Histopathologic Characteristics Predicting HER-2/neu Amplification in Breast Cancer


Address correspondence and reprint requests to: Helena Chang, MD, PhD, Director, Revlon/UCLA Breast Center, 200 UCLA Medical Plaza, Suite B265-1, Los Angeles, CA 90095-7028, USA, or e-mail: hchang@mednet.ucla.edu.

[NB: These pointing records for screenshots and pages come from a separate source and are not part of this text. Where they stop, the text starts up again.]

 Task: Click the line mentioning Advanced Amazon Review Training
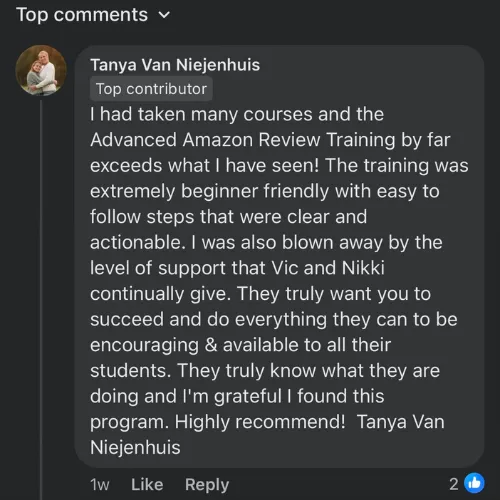270,140
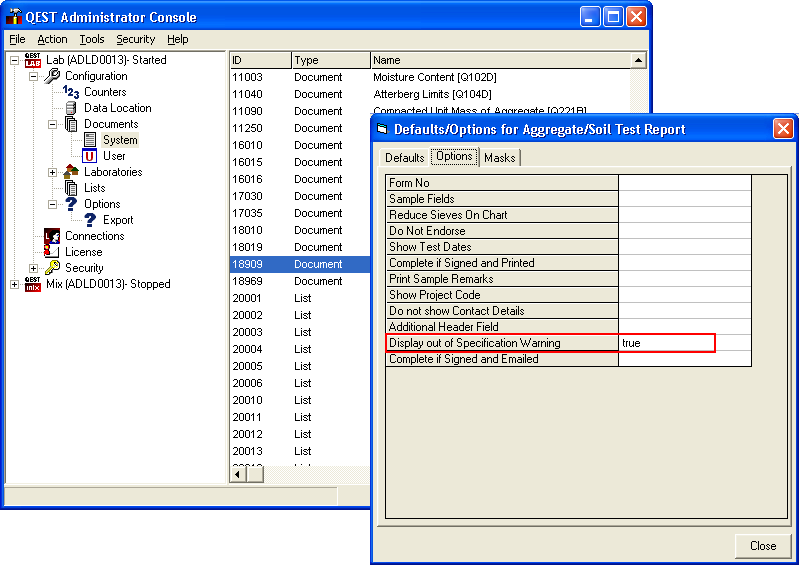Click the Close button in dialog
The image size is (800, 567).
(763, 546)
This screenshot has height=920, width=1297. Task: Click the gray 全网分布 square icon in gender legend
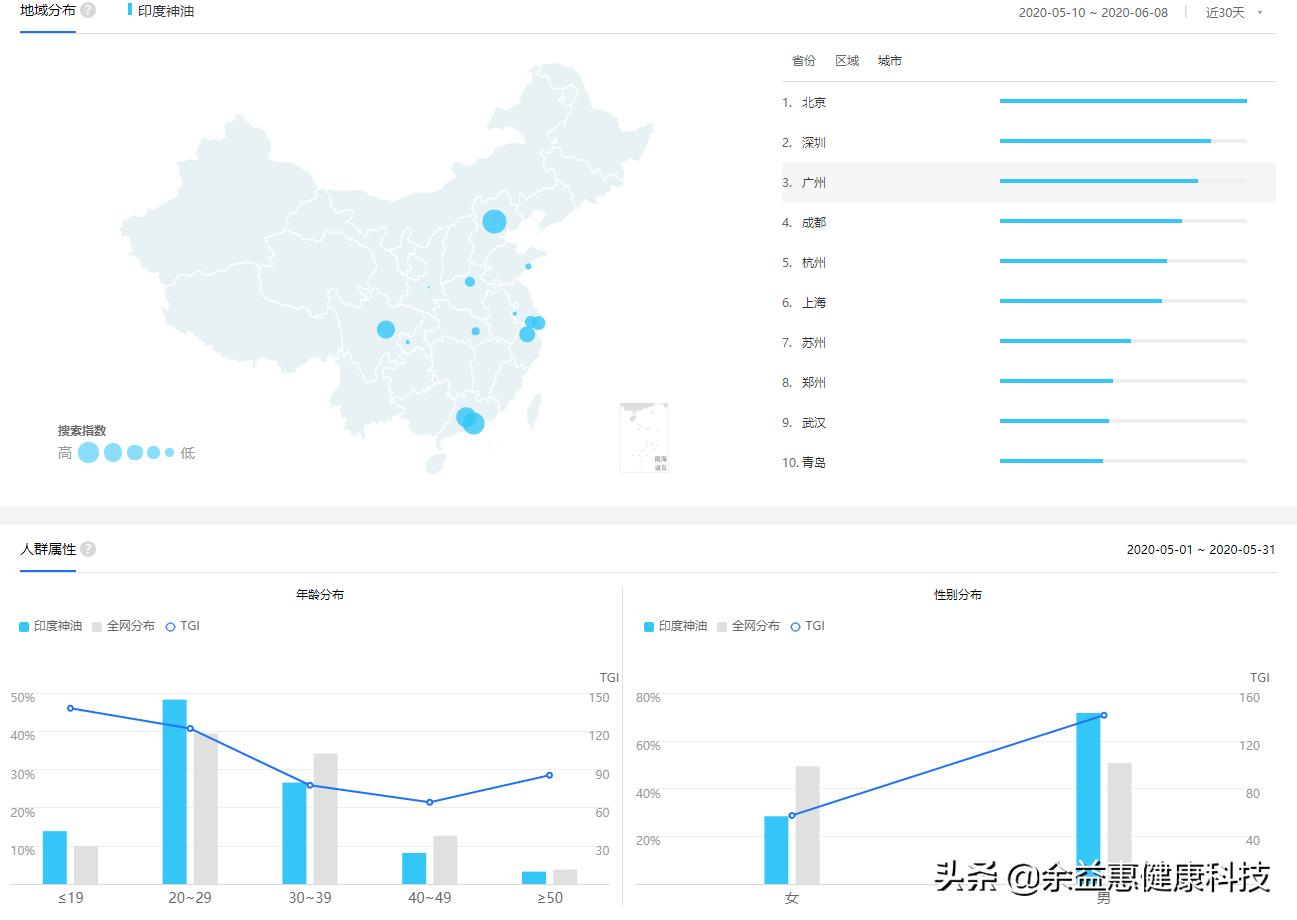point(722,626)
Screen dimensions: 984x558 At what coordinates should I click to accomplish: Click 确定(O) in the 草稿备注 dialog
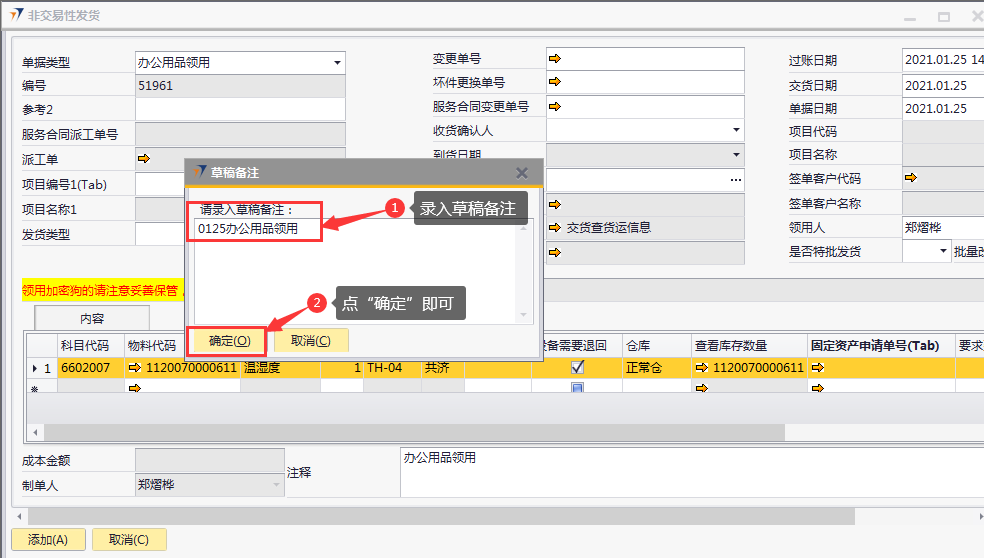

Abstract:  The HER-2/neu gene is a proto-oncogene that is amplified in 10–30% of breast cancers. New drugs for targeted therapy, such as Herceptin, are effective for patients with HER-2/neu-positive tumors, making it necessary to have a noncostly and accurate method to assess HER-2/neu status. We studied the correlation of findings made by fluorescent in situ hybridization (FISH) and immunohistochemistry (IHC) staining and the possibility of combining IHC and other clinicopathologic characteristics of breast tumors to predict FISH-determined HER-2/neu status. The clinicopathologic characteristics analyzed were the size of the tumor, p53, lymph-vascular invasion, estrogen/progesterone receptors (ER/PR), tumor grade, axillary lymph node status, and patient age. A total of 199 cases of invasive breast cancer studied at the UCLA Pathology Laboratory during 2003 were included in this study. Tumors with IHC 0, 1+, 2+, and 3+ scores were found to be FISH positive in 3.5%, 6.4%, 25.7%, and 81.5% of the respective groups. Our study showed a strong association between the FISH-negative and IHC scored 0 and 1+ tumors, suggesting that the FISH test may not be necessary in these cases (p < 0.0001). Although the concordance between IHC 3+ and FISH positive is high, 18% of the patients with overexpression of HER-2/neu fail to show gene amplification by FISH. HER-2/neu positivity was found to be proportionally associated with increasing grade in infiltrating ductal carcinoma (p < 0.0001). p53-positive tumors are more likely to be HER-2/neu amplified (p = 0.0003). Tumors that are negative for ER/PR are also associated with HER-2/neu positivity by FISH (31.15%, p = 0.0016). FISH-determined HER-2/neu status is not associated with histologic type, tumor size, nodal status, lymph-vascular invasion, or patient age.